I have two datasets, file1 and file2. File1 contains a free form variable called 'jobname'. File2 contains an eight character variable called 'name'. It is likely that the variable 'name' from file2 is contained somewhere in the free form variable 'jobname'. What I would like to do is search jobname to see if I can find a match with name. What would be the best way to code something like this?
It's unclear if you want to pass the entire file2 looking for all 'name' values in file1?
Investigate using the hash object to load 'name' values into memory and then you can use a DATA step function like INDEX to search for a match. The facility is explained in detail at the SAS support http://support.sas.com/ and use the SEARCH facility.
As the approach below results in a cartesian product using a hash table will be much better for performance (if the source tables are "big").
For small tables: I find the approach below easier to code.

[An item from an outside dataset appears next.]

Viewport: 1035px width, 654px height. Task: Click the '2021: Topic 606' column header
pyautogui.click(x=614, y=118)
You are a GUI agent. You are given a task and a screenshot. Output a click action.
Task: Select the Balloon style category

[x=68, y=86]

jobname='this is job abc001 and abc002'; output;
jobname='this is job abc003 '; output;
jobname='this is job abc004 '; output;
jobname='this is job abc005 '; output;
select DISTINCT file1.*,ifc(file2.name ne '','1','0') as found
from file1 left join (select distinct name from file2) as file2
Added a DISTINCT to the outer select to avoid multiplying the result.
In case that there can be duplicate values for "jobname" in file1 which should be kept backmerging of file1 (left join with result set) would be necessary.
If your data is like in the example I'm right now not so sure how this could be solved with a hash table as there is no key. The only way a can think of right now would be to create an artificial and not unique key and then "hash" over this key with only one value using the hash iterator object - but this sounds to me close to a cartesian product.